▶ [SUPPLIED RECORDS]:
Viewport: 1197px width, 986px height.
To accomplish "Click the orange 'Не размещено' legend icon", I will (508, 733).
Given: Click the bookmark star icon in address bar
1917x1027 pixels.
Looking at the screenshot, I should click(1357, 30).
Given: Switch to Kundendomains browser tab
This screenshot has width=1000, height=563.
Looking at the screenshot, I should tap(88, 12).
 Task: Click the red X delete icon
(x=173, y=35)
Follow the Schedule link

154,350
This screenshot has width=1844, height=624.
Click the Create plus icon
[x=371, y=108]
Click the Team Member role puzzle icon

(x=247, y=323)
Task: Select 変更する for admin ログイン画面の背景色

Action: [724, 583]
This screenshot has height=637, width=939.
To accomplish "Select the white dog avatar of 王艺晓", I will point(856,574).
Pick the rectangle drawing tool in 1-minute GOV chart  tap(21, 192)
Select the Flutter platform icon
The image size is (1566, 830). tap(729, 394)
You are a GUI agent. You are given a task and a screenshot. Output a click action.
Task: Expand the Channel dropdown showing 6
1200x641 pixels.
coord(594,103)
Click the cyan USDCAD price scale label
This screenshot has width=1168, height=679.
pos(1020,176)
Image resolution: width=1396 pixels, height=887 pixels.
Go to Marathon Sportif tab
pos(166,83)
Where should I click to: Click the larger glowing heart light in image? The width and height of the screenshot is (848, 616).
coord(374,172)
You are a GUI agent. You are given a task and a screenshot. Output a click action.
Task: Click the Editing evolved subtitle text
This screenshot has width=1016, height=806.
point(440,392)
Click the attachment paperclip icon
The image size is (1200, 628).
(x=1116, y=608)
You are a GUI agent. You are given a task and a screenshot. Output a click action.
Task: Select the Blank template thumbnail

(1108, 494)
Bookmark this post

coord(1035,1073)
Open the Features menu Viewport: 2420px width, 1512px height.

▶ [WRITTEN INSTRUCTION]:
Copy out everything above from the line containing "Select the Flutter platform icon" down to the line containing "coord(594,103)", both of those lines included, with no changes.

▶ [COMPLETE ANSWER]:
Select the Flutter platform icon
The image size is (1566, 830). tap(729, 394)
You are a GUI agent. You are given a task and a screenshot. Output a click action.
Task: Expand the Channel dropdown showing 6
1200x641 pixels.
coord(594,103)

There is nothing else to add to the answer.